A librarian making a list of books dealing with mental illnesses might just slip this title under the “Depression” category without a second thought. I do think that it’s lighter and, I dare say, more interesting than a lot of books on this topic for kids out there. That is not a criticism. If every book written on depression rendered the reader (forgive me) depressed, a fair share of kids would be disinclined to delve in that area. Holmes has had the sense then to imbue her book with some fun. I initially resisted it, but I ended up liking the heroine. When handed a charming science assignment that requires her to find ten different ways to rescue the character of Rapunzel from her tower using simple machines, our heroine is inventive enough to say, “but hey, the assignment didn’t say we had to keep her alive, did it?” Hence method number one, “Use a giant lever to pry her out. Be prepared for the funeral.” Holmes doesn’t overdo the humor, letting it float the top of a page here and there without breaking up the action or appearing where it might be inappropriate. For example, the ritual that comes with birthdays, wherein the birthdayee feels older, is described as, “just a cake-and-icing-induced hallucination.”

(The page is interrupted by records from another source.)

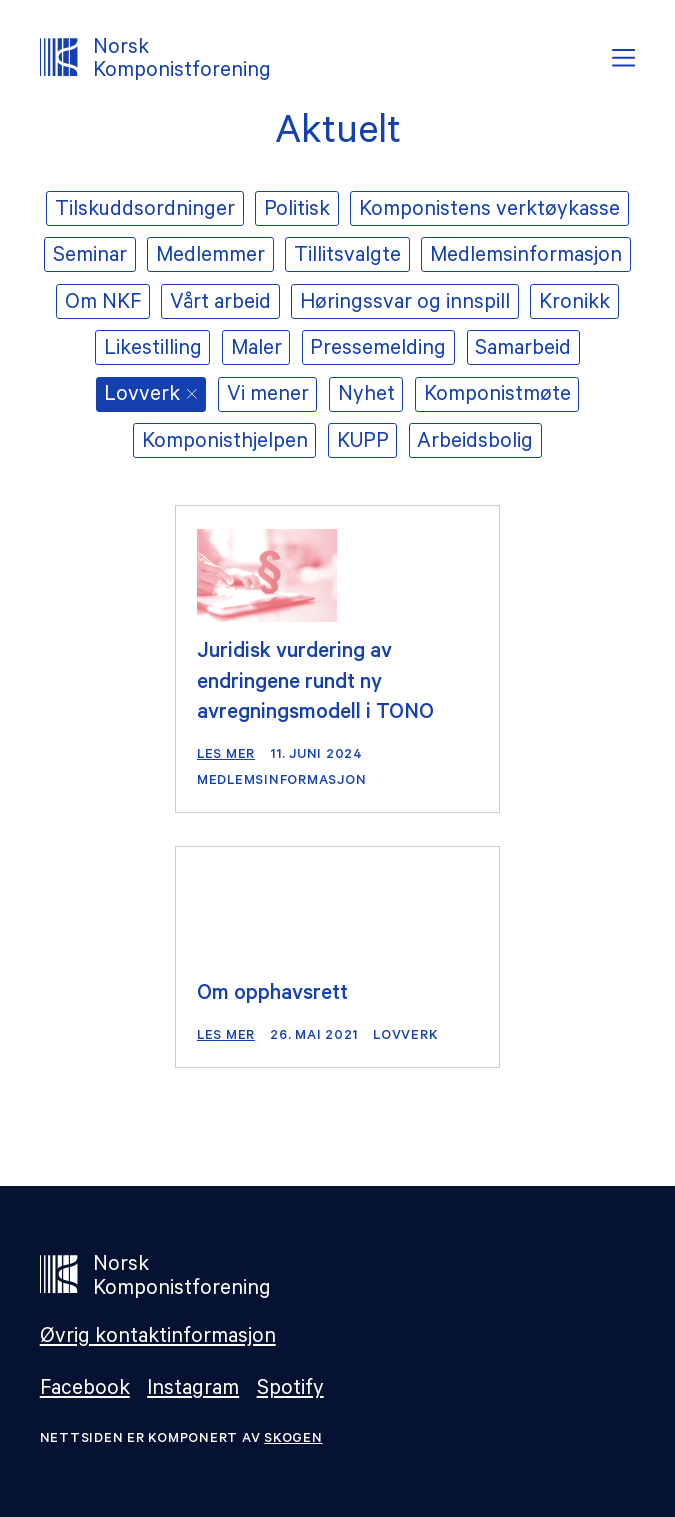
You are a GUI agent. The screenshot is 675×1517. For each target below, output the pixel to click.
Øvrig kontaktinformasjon (158, 1338)
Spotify (290, 1390)
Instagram (193, 1390)
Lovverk (405, 1036)
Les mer (226, 755)
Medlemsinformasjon (282, 781)
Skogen (293, 1439)
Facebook (85, 1390)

The letter element is, of course, the hook. It’s a booktalking point. The idea of mysterious letters sent into the vast unknown is a bit old-fashioned in this high tech day and age. That might account for books like this and “The Mailbox” by Audrey Shafer that play on the mystery and allure of sending mail to unknown personages. The book also splits apart continually into little asides that serve to break up the text. I’m beginning to suspect that this is some kind of new trend in children’s book publishing since I’m seeing it in a lot of other books as well. Kirsten’s Miller’s “Kiki Strike” did it. “The Thing About Georgie” by Lisa Graff has lots of them. And in this particular book you’re likely to trip over one of Rapunzel's “Fairy-Tale Fortunes” or school assignment every three pages or so. Does it hurt the book in the end? Not necessarily. It’s just hard to get into a story or take it seriously when you’re constantly being jerked out of the central tale as frequently as is found here. It makes for more enjoyable reading, perhaps, but does it make for a worthwhile read?

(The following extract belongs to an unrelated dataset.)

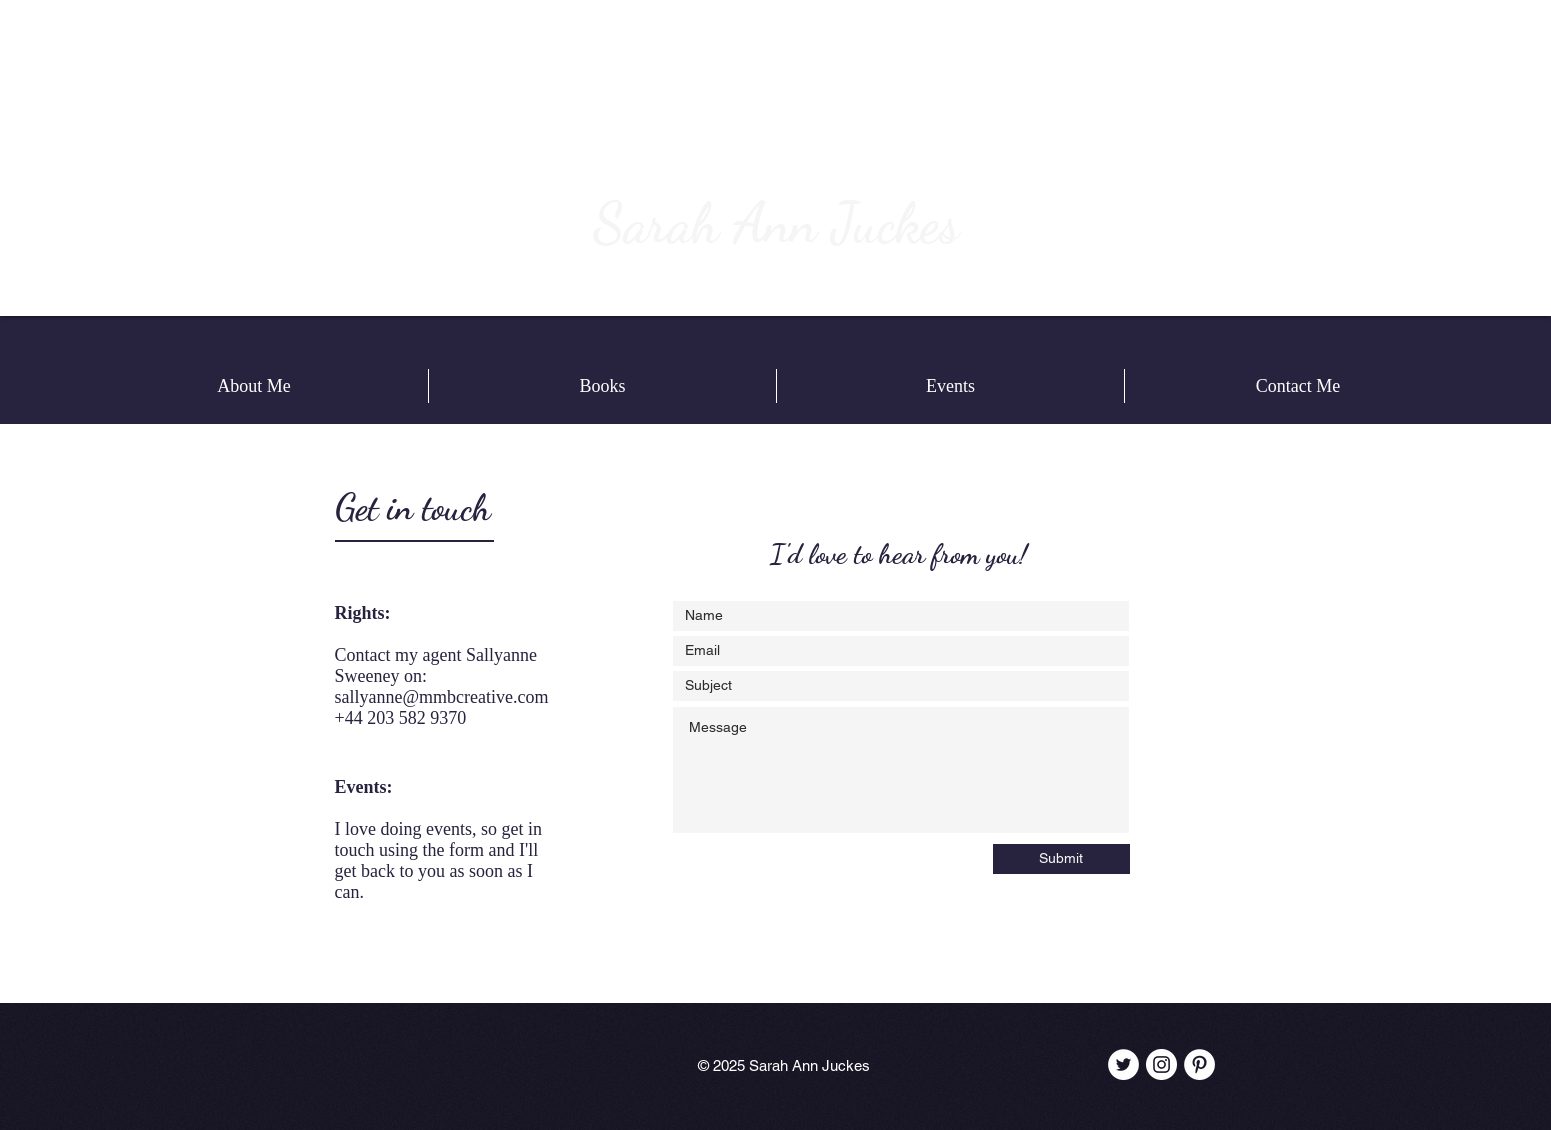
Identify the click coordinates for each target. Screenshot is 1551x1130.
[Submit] (1061, 859)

You will be happy to hear that “Letters from Rapunzel”, doesn’t have any easy answers. No miracles or unlikely coincidences spring up. It is not, I should add, a book that Holmes should stop with. While well told, the book feels like a novel found in an author’s early career. And as it’s not the only Rapunzel-like story out this year, feel free to also check out “Into the Wild” by Sarah Beth Durst and “Into the Woods” by Lyn Gardner for your standard retellings of classic folktales (and their skewed results). This may even make a good crossover title for those kids who only like fantasy and need some kind of fantastical hook to lure them into the scary realm of realistic fiction. Fun and smart enough for your consideration.

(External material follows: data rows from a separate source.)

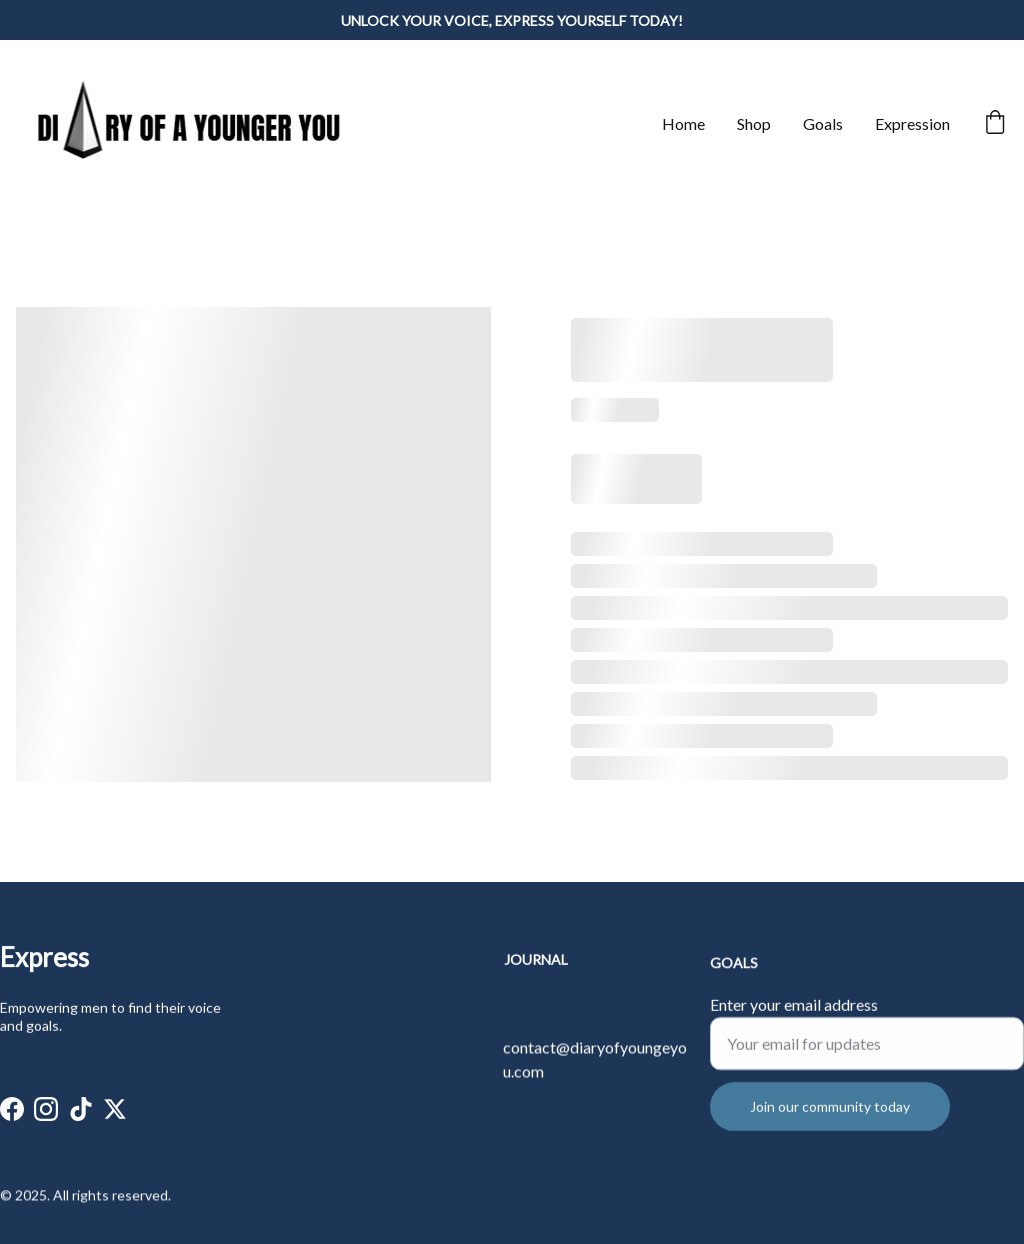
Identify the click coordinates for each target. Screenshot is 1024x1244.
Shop (754, 123)
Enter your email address (794, 1018)
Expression (912, 123)
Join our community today (830, 1120)
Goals (823, 123)
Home (683, 123)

Notes on the Cover: Looks to me as if Harper Collins wants to have its cake and eat it too. Deliberately playing up the Rapunzelish elements on the right, the left-hand side of the image is downright mod. A kind of suburban kitch. I’d have appreciated this more if the Rapunzel-like girl actually bore some resemblance to our heroine at large. As it is, plenty of kids will be suckered into thinking this to be a kind of fantasy novel. Sneaky, Harper. Very very sneaky.